Delay Symbol Question

Just a quick question. What does the $ symbol mean/equate in this code mean? It is not in my pic mcu quickchart. The code needs to go into a 16f870. I found this code in a delay code generator at piclist.com

; Delay = 0.5 seconds
; Clock frequency = 4 MHz

; Actual delay = 0.5 seconds = 500000 cycles
; Error = 0 %

cblock
DELAYP5
DELAYP5_1
DELAYP5_2
endc

DelayP5
;499994 cycles
movlw 0x03
movwf DELAYP5
movlw 0x18
movwf DELAYP5_1
movlw 0x02
movwf DELAYP5_2
DelayP5_0
decfsz DELAYP5, f
goto $+2
decfsz DELAYP5_1, f
goto $+2
decfsz DELAYP5_2, f
goto DelayP5_0

;2 cycles
goto $+1

;4 cycles (including call)
return

$+2 means goto the next 2 instruction.
If DELAYP5_1 is not zero, then go to-->goto DELAYP5_0

EDIT: you can use MPLAB to see the disassembler listing (if not mistaken), see where address it goes.
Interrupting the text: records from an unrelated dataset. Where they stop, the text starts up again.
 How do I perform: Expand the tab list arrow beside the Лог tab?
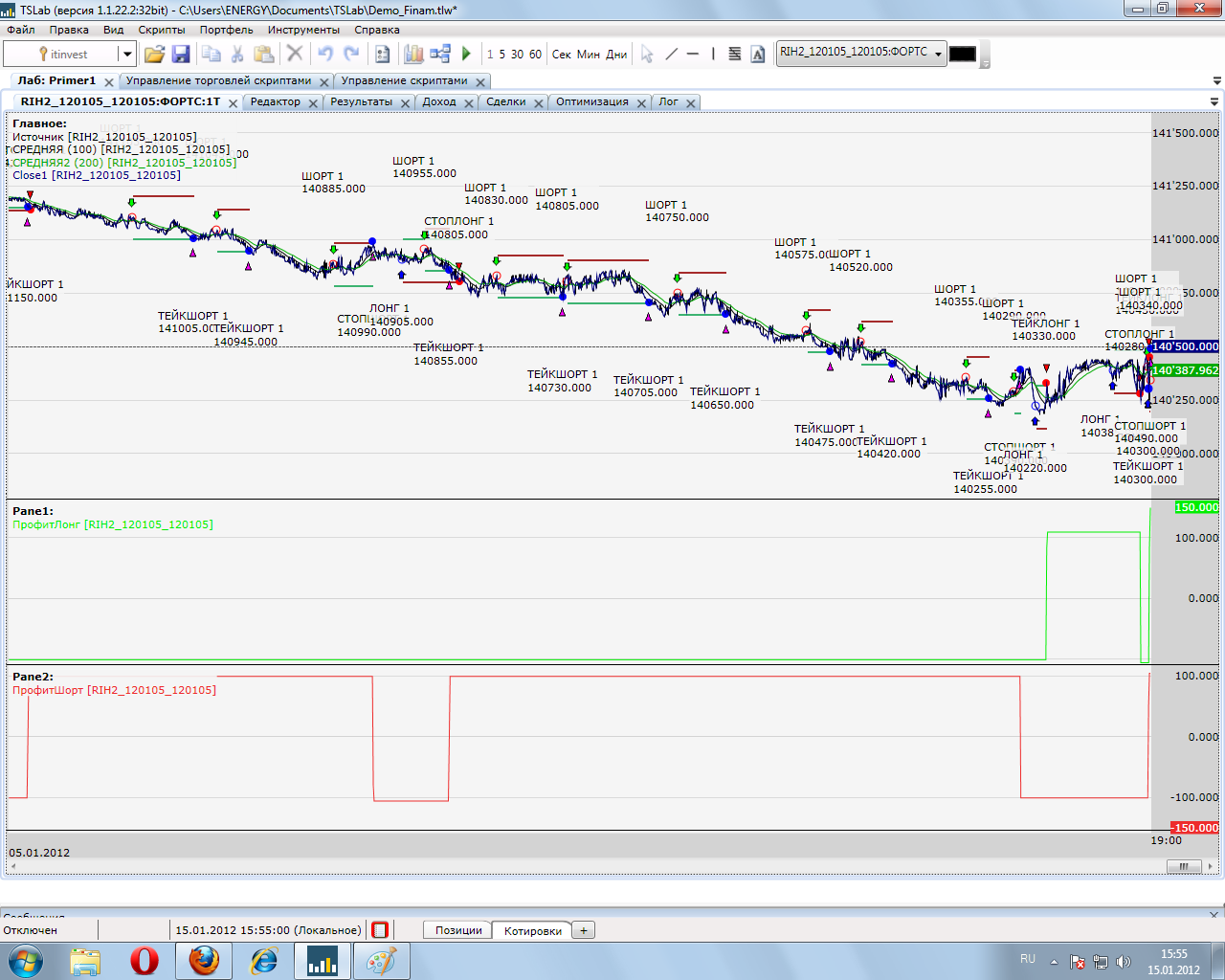(x=1214, y=101)
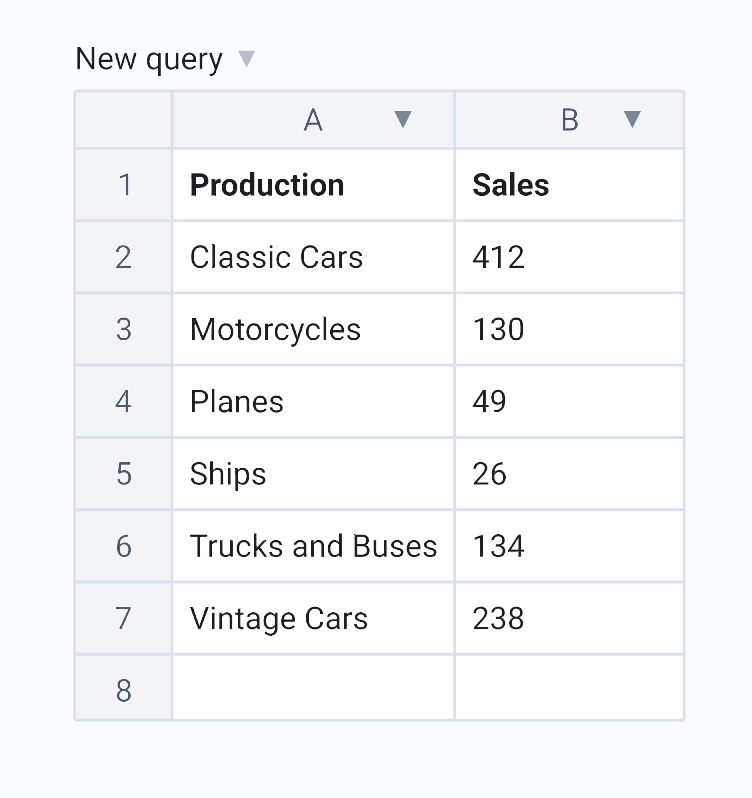The width and height of the screenshot is (752, 798).
Task: Click the Production header cell
Action: coord(313,185)
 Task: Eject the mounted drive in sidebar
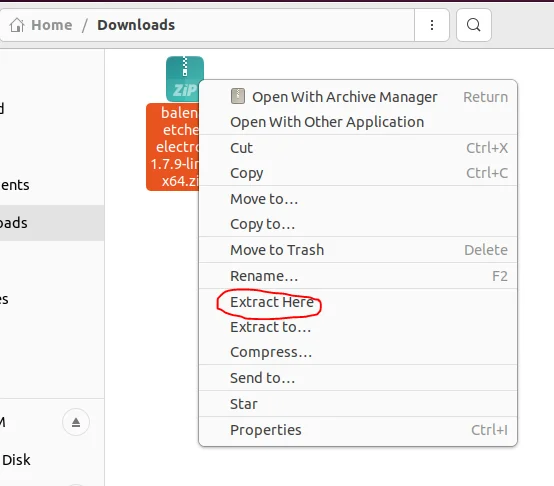coord(76,422)
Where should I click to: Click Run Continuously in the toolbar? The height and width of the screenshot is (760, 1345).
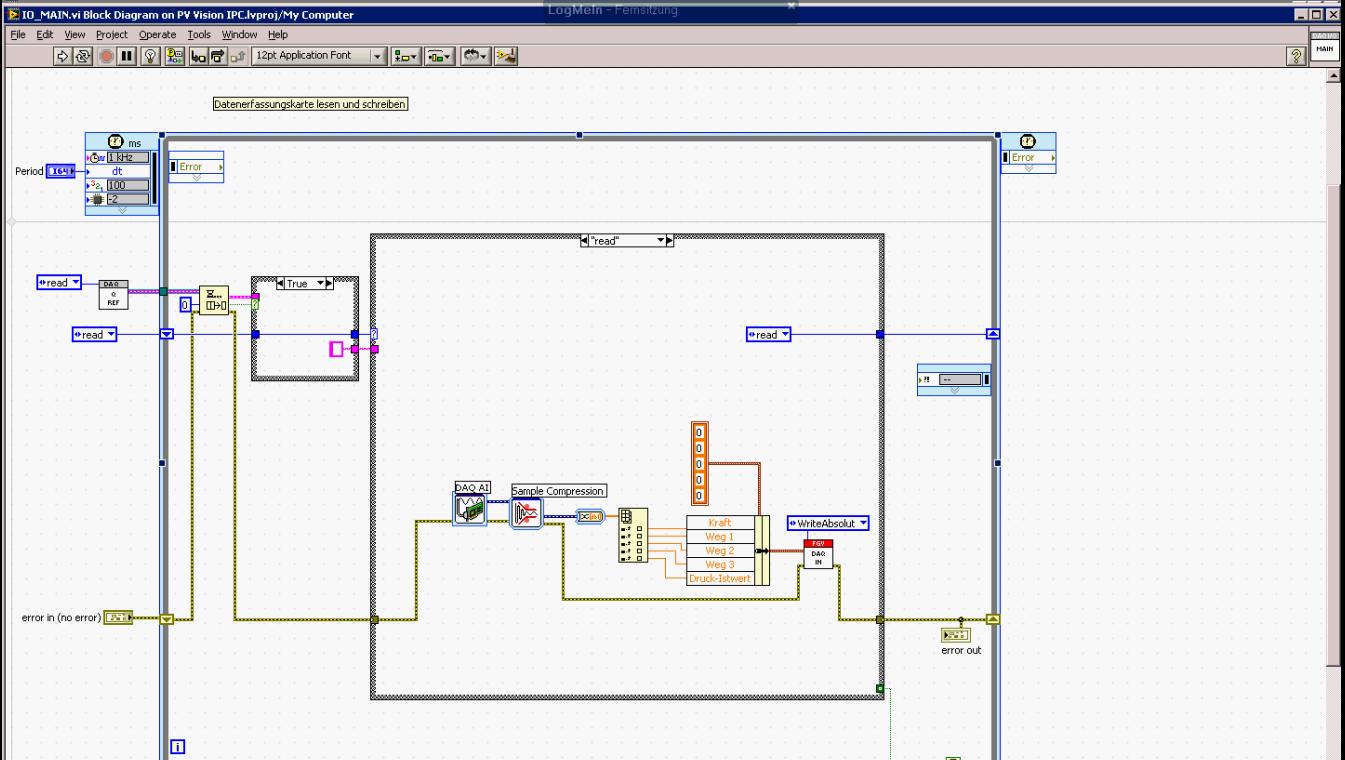(84, 56)
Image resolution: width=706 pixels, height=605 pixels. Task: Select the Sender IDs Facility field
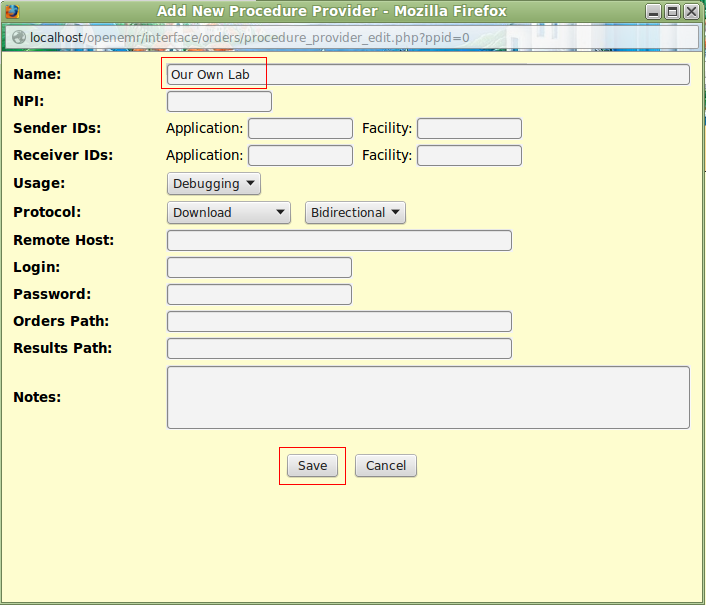click(x=469, y=129)
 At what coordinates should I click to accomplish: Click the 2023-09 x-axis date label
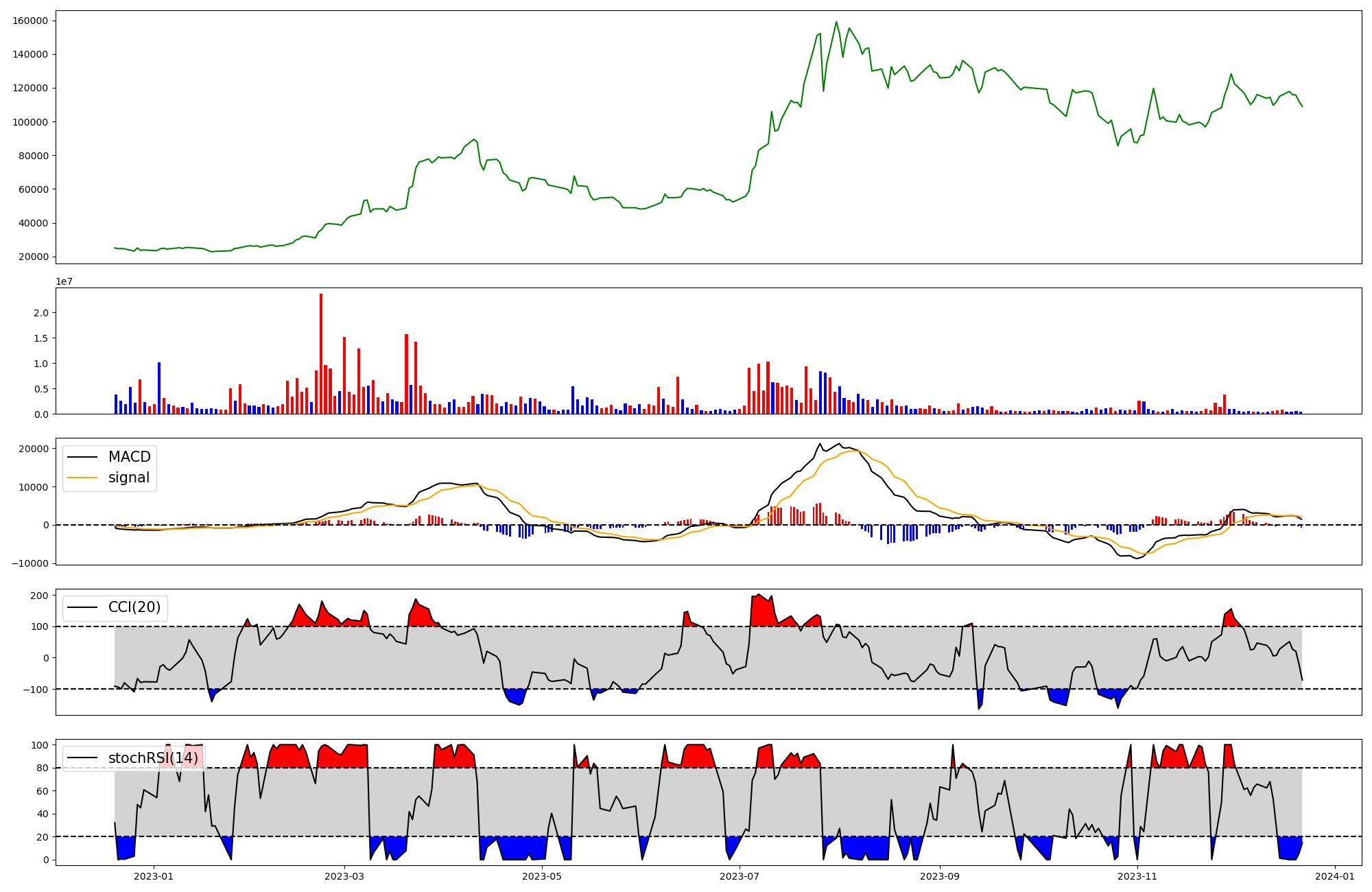939,876

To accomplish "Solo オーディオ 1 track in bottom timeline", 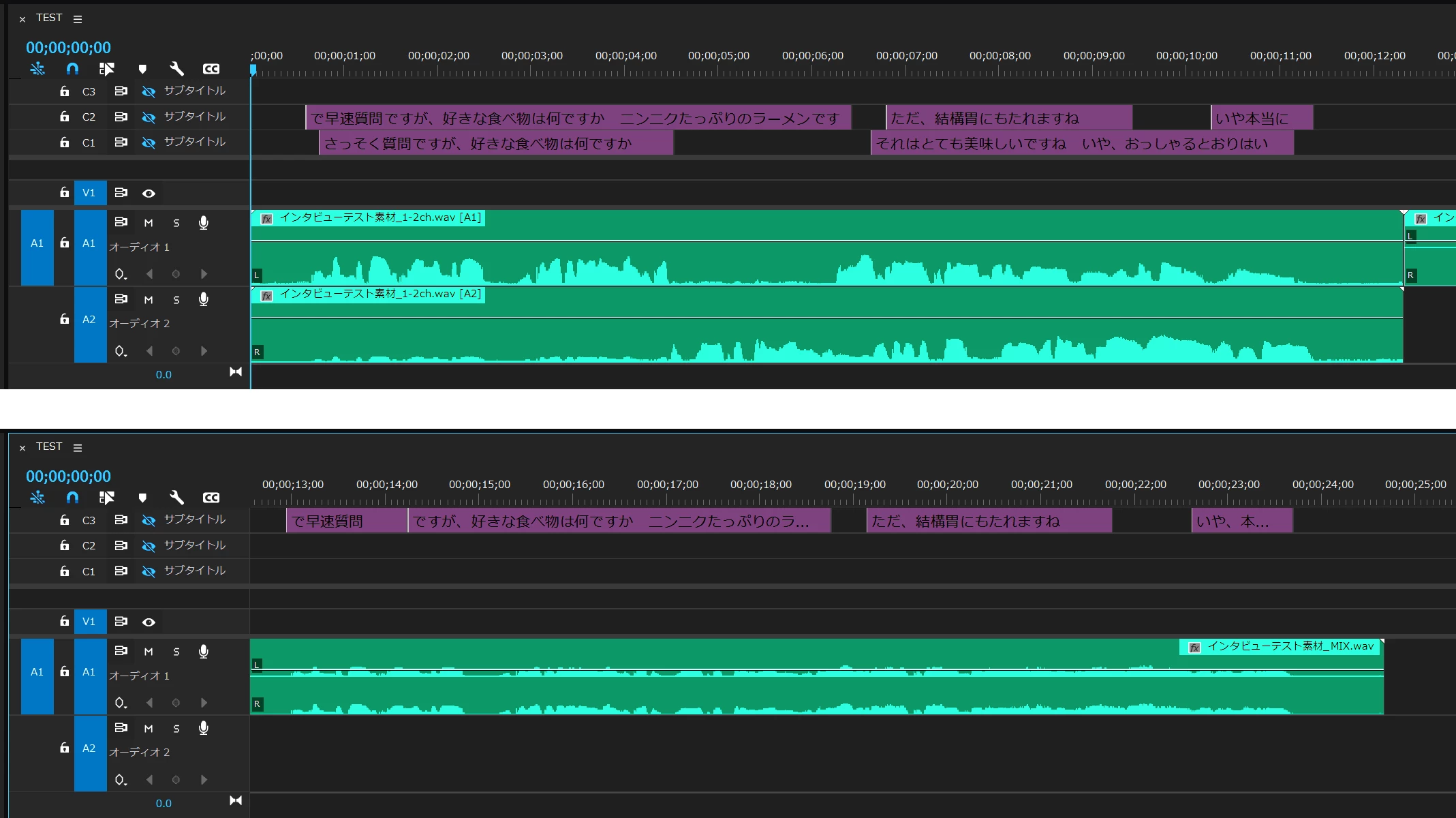I will (176, 652).
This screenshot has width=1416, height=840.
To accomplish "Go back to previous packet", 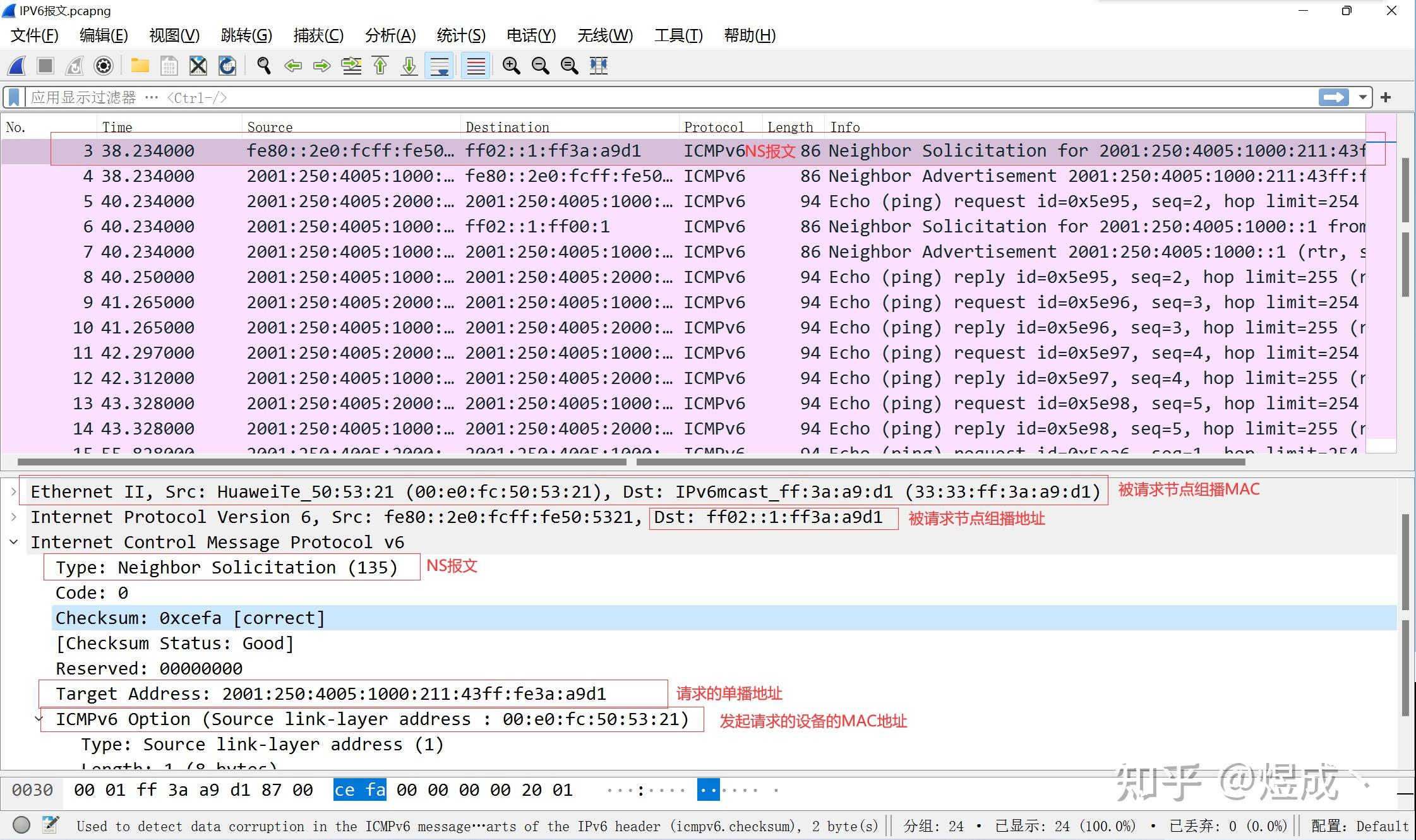I will coord(293,66).

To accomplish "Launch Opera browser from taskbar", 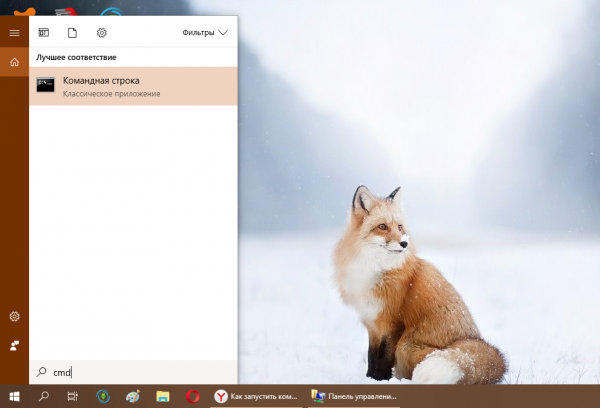I will 192,396.
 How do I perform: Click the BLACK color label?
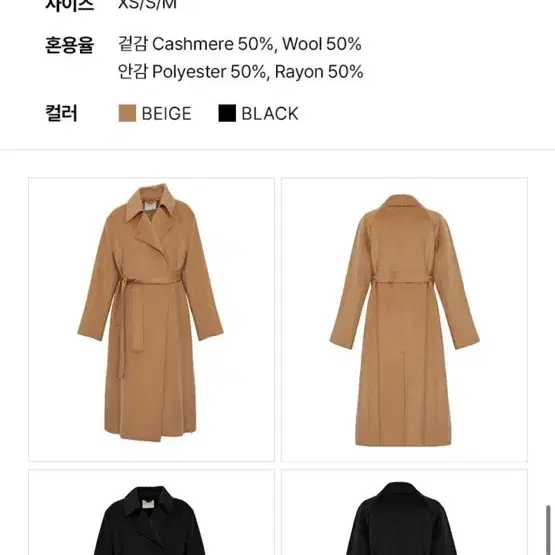[x=270, y=114]
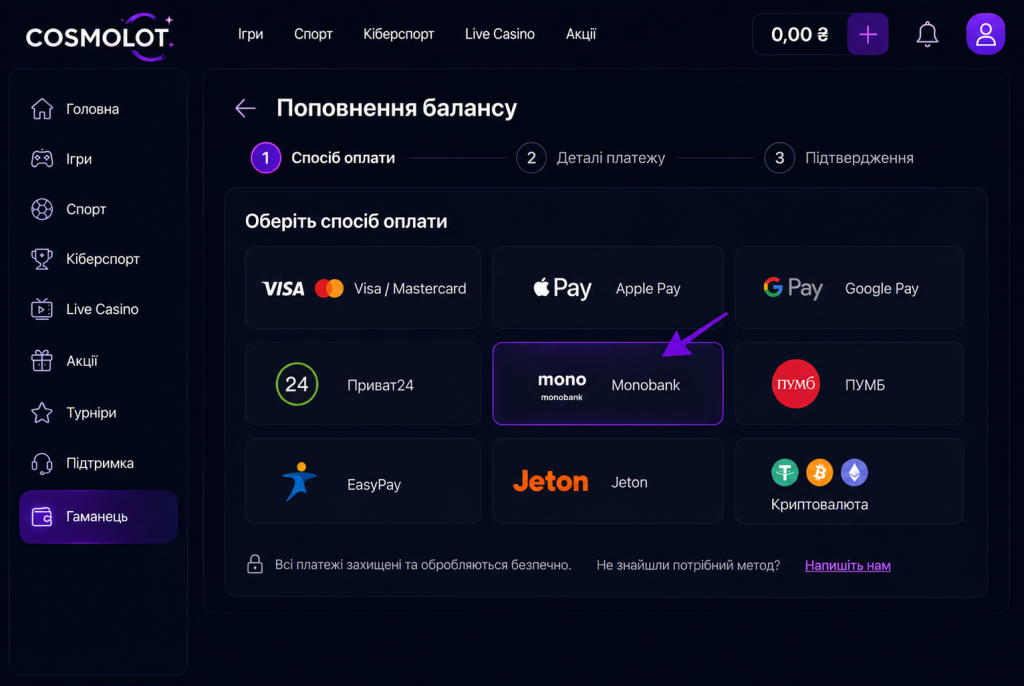This screenshot has width=1024, height=686.
Task: Click the plus deposit button beside balance
Action: pos(867,34)
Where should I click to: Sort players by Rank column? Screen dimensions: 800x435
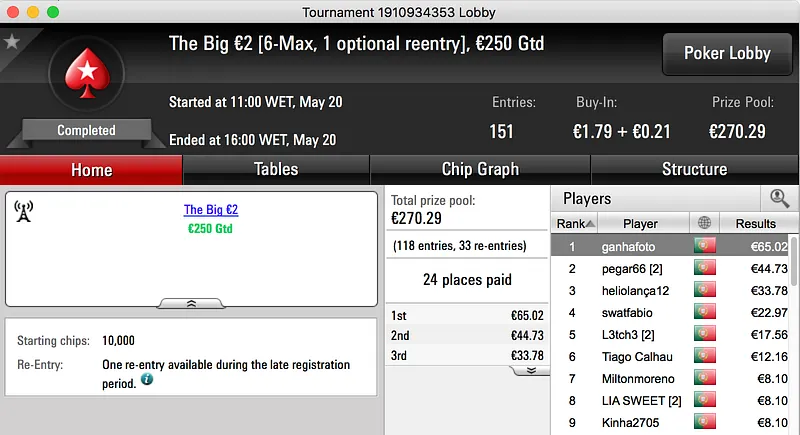[576, 224]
$ is the symbol for Present Location

1. goto $ will loop forever given no interrupts intervene.
2. goto $ + X will skip forward X instructions.
3. goto $ - X will skip backward X instructions.

P.S. When a delay routine is this ugly, you should just make up your own and make it paramatized so that one routine can suffice for most your long delay times.

FYI, $+11 is not the next 11 instruction but next 17. $+0B is the next 11th instruction. I've tried without a '0', i.e. $+B and it doesn't work.

You must always be away of the default radix or use definitive expressions.
If you want to skip eleven you do this:
GOTO $ + .11
GOTO $ + 0X0B
GOTO $ + 0BH
GOTO $ + B'00001011'

Or do this:
RADIX DEC
GOTO $ + 11

This is true for every single line of opcode and not just goto's.

add this-> "RADIX DEC"?
What does it mean? something relavent to decimal?

If not mistaken, it changes the default way that the compiler interprets numerals from a base (or radix) of sixteen (hex) to a base of ten (decimal). Otherwise, it is good common practice to pre/post-fix all numerals as donniedj shows at the top of his post above.